» **WORK INSTRUCTION**: From the records below, extract only the lines running from the line with "has height=345, width=951." to the line with "Task: Click the horizontal scrollbar thumb", both lines included, reproducing them exactly.

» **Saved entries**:
§

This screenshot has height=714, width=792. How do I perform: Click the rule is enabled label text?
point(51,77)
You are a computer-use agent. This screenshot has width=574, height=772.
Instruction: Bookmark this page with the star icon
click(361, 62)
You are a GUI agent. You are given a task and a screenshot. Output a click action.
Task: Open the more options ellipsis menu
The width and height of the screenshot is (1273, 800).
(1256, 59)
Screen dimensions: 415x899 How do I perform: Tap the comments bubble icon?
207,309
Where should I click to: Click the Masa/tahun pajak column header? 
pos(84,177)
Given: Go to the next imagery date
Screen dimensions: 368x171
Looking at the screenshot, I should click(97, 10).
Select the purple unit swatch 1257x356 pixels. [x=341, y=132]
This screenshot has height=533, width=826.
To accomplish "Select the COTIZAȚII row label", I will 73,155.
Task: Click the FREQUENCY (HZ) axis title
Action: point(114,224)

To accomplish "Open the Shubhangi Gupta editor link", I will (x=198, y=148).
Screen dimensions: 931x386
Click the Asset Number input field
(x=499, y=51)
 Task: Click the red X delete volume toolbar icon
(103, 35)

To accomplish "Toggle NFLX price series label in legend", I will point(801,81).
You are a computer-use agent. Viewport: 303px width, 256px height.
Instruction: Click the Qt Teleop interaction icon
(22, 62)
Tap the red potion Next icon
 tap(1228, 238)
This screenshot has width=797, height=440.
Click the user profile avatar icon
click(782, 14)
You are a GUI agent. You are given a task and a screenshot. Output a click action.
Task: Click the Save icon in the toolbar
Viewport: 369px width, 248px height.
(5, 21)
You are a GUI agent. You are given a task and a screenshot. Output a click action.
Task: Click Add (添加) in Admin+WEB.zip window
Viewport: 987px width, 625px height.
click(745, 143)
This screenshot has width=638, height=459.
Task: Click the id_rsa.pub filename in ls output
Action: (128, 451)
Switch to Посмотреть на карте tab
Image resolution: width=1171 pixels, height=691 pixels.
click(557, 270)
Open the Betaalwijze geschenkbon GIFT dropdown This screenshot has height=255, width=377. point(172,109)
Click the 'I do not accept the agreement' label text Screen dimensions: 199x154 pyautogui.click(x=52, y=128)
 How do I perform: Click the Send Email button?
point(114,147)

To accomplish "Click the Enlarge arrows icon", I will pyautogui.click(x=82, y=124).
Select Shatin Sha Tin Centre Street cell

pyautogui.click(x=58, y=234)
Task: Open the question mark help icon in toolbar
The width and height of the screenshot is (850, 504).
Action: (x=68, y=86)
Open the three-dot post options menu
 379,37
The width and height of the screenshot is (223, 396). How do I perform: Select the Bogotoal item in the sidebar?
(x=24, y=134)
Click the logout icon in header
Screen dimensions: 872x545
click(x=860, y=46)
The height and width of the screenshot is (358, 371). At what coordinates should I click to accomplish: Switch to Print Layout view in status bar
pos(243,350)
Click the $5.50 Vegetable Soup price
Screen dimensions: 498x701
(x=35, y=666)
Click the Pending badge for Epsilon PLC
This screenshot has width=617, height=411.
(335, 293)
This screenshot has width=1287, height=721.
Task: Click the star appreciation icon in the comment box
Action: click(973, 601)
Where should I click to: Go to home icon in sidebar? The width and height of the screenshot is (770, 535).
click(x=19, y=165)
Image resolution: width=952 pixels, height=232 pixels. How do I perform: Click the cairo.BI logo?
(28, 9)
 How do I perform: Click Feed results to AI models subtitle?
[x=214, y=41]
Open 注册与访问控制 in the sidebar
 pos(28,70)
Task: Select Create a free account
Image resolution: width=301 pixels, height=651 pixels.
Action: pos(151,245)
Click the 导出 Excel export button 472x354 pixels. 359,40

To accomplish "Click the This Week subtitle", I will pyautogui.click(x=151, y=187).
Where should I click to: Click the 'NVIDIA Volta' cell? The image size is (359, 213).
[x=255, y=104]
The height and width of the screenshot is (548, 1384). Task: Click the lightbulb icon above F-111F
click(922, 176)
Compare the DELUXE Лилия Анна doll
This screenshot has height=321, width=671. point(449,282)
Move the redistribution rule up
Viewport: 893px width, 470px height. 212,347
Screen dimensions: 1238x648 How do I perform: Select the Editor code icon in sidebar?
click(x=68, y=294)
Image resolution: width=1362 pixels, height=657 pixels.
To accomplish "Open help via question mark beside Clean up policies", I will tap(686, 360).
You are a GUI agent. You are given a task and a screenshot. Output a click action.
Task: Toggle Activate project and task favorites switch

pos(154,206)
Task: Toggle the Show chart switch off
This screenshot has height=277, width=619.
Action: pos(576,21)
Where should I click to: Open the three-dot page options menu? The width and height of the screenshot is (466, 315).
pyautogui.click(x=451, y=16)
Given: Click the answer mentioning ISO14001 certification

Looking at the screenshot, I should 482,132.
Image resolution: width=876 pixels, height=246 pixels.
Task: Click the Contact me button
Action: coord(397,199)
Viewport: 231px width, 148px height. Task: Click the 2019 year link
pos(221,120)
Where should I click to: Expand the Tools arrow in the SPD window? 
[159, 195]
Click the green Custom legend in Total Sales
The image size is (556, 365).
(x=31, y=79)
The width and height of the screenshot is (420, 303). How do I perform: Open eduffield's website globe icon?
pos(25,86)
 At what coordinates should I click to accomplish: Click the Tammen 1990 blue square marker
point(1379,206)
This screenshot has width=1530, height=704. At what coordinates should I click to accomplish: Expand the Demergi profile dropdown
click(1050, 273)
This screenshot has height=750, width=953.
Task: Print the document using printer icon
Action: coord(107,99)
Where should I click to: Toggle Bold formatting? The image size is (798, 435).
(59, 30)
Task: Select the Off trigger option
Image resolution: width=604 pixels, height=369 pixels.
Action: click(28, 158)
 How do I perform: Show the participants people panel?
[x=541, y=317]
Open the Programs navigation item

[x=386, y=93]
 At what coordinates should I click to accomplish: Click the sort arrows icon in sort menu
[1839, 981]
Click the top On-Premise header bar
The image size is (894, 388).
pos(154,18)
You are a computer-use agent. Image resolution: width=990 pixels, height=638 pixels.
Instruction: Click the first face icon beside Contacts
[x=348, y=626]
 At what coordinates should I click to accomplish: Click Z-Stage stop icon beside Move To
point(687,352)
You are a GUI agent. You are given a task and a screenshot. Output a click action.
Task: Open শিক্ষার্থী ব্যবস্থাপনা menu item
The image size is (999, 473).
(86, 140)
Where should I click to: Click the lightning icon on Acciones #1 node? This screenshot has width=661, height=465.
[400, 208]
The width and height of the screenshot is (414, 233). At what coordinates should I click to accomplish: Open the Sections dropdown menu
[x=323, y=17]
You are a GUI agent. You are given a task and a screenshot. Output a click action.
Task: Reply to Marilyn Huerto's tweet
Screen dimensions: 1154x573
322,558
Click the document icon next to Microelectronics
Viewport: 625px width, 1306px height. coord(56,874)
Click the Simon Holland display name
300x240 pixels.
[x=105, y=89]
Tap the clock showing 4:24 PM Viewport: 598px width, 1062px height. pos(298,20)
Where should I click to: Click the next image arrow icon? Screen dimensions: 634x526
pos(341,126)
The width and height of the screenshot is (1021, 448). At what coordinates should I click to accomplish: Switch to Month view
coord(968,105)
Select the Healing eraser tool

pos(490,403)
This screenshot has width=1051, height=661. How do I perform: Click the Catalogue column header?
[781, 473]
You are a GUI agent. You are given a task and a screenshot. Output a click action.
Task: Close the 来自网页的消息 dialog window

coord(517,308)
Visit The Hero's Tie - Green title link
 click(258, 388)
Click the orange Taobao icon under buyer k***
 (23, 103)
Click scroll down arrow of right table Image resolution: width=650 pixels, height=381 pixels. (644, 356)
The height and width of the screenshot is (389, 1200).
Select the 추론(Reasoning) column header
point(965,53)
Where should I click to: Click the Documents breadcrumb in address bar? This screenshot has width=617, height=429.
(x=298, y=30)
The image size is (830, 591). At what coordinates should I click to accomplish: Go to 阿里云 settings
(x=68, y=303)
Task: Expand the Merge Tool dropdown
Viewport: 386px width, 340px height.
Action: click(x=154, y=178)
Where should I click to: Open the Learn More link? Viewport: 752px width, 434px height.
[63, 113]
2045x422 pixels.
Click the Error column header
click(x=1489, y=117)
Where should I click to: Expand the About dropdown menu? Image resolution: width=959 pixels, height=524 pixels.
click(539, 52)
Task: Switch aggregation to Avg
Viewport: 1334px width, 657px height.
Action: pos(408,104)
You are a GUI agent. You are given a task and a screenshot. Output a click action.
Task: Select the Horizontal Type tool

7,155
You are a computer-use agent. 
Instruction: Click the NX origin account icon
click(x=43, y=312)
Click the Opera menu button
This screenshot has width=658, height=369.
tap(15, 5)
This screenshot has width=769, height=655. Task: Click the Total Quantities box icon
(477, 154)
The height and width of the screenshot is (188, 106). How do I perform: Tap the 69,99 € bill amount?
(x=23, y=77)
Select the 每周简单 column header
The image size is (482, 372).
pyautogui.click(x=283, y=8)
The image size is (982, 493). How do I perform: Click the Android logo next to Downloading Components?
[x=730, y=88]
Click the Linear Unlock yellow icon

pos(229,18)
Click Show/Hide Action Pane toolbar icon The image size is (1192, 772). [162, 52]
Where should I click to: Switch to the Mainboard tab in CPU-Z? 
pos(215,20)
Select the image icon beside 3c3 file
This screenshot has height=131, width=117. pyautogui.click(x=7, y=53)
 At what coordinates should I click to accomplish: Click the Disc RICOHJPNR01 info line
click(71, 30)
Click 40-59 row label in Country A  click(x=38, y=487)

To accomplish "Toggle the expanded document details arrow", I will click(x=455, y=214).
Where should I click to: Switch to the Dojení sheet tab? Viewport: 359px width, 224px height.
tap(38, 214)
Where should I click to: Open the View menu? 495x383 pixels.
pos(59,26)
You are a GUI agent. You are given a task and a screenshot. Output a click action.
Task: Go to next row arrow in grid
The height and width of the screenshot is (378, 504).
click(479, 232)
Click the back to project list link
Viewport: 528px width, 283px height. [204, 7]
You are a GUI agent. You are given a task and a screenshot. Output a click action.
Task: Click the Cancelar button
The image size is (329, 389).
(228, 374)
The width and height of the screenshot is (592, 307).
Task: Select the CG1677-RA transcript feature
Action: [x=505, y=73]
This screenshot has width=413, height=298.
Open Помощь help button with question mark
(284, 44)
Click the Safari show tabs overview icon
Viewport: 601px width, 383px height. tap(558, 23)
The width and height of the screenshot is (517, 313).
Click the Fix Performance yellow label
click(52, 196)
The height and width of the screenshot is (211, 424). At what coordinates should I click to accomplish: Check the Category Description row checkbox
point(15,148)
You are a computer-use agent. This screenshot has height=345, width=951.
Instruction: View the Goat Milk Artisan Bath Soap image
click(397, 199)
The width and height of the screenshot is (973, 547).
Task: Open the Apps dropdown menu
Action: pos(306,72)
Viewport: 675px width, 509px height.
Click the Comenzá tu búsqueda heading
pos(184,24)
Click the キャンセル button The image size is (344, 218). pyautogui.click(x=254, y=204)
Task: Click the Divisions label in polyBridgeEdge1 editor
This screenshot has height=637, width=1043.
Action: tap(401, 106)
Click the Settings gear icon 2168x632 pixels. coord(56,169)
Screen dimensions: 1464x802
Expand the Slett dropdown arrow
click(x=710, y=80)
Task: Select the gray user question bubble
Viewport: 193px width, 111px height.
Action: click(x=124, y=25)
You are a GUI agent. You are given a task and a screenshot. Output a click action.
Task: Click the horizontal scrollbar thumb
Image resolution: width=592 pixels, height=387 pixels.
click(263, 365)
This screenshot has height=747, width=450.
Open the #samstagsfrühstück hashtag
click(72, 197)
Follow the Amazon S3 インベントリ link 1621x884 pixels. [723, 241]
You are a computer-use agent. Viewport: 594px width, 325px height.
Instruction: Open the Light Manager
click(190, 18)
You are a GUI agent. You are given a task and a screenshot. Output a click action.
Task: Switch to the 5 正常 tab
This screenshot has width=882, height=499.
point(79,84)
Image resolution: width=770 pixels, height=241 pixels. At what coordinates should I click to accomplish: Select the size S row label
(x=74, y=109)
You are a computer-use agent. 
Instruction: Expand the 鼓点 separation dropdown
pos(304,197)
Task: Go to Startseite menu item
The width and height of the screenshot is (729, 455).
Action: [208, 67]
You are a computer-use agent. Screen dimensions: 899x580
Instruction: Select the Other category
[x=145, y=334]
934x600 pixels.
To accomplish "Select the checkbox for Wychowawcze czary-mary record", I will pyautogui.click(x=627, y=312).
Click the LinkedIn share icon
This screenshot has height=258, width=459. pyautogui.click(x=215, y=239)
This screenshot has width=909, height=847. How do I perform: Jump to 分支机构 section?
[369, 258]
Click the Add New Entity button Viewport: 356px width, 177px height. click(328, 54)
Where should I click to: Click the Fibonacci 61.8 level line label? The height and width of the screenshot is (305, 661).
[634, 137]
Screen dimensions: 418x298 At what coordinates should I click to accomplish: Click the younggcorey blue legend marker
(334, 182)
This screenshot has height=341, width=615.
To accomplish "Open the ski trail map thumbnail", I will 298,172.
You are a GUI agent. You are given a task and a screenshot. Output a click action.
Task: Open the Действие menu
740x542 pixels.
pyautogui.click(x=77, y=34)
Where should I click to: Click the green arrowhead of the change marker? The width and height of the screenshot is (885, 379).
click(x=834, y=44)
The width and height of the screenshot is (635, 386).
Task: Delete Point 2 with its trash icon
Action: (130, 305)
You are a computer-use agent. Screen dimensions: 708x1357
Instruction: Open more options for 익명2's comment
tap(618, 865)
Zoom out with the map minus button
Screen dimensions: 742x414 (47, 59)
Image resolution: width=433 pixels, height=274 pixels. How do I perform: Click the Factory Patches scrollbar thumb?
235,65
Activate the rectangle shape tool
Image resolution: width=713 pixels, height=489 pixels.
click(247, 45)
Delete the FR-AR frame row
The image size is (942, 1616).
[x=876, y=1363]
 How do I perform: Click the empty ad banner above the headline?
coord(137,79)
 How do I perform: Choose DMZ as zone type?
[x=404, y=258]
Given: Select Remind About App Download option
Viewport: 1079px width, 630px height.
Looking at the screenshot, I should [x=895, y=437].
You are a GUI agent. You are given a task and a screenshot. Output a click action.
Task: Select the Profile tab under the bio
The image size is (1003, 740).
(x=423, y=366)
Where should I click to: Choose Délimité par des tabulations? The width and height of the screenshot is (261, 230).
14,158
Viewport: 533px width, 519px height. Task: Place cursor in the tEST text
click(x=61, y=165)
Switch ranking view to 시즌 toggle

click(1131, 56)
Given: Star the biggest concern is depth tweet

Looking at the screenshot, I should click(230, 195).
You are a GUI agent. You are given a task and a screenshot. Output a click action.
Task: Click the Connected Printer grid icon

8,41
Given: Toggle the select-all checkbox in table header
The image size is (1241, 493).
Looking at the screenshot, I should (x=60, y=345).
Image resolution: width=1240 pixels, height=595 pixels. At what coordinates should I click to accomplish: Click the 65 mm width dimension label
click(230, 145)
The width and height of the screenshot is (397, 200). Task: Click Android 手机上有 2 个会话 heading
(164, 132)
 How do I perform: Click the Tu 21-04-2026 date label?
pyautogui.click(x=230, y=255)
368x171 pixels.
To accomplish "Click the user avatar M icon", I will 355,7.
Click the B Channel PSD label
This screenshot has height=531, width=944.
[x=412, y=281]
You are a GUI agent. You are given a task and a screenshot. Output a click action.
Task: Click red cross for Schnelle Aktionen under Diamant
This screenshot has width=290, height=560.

§

» **RESPONSE AREA**:
You are a computer-use agent. This screenshot has height=345, width=951.
Instruction: View the Goat Milk Artisan Bath Soap image
click(397, 199)
The width and height of the screenshot is (973, 547).
Task: Open the Apps dropdown menu
Action: pos(306,72)
Viewport: 675px width, 509px height.
Click the Comenzá tu búsqueda heading
pos(184,24)
Click the キャンセル button The image size is (344, 218). pyautogui.click(x=254, y=204)
Task: Click the Divisions label in polyBridgeEdge1 editor
This screenshot has height=637, width=1043.
Action: tap(401, 106)
Click the Settings gear icon 2168x632 pixels. coord(56,169)
Screen dimensions: 1464x802
Expand the Slett dropdown arrow
click(x=710, y=80)
Task: Select the gray user question bubble
Viewport: 193px width, 111px height.
Action: click(x=124, y=25)
You are a GUI agent. You are given a task and a screenshot. Output a click action.
Task: Click the horizontal scrollbar thumb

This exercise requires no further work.